◆ Text section:
------------

[erlang-questions] sleep for a few microsconds

Jesper Louis Andersen jesper.louis.andersen@REDACTED
Sat Nov 18 15:41:18 CET 2017


On Thu, Nov 16, 2017 at 8:28 AM Atul Goyal <atulindore2@REDACTED> wrote:

> hi
>
> I was wondering if there is a way to sleep for few u'sec in erlang . We
> are working on  Linux. And we have tried following solutions :
>
>
If you require microsecond precision sleeps, then chances are you won't be
happy with either Erlang (or for that matter, Go). The problem is that in a
highly concurrent system, with soft-realtime constraints, you can't be
guaranteed a wakeup within a window every time. If you have 100000
processes on the run-queue, you will have to wait, one way or the other.

Mind you, a hard realtime system wouldn't even allow you to start 100000
processes. It would start rejecting your spawns as soon as it can't make
the guarantee.

------------

◆ Provided data:
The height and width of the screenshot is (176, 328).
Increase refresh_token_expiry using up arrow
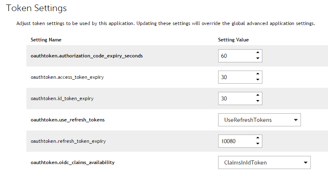tap(257, 138)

------------

Reproduce the Erlang sleep post word for word, everything from "Mind you, a" down to "the guarantee.". The material above stands apart from the Erlang sleep post.

Mind you, a hard realtime system wouldn't even allow you to start 100000
processes. It would start rejecting your spawns as soon as it can't make
the guarantee.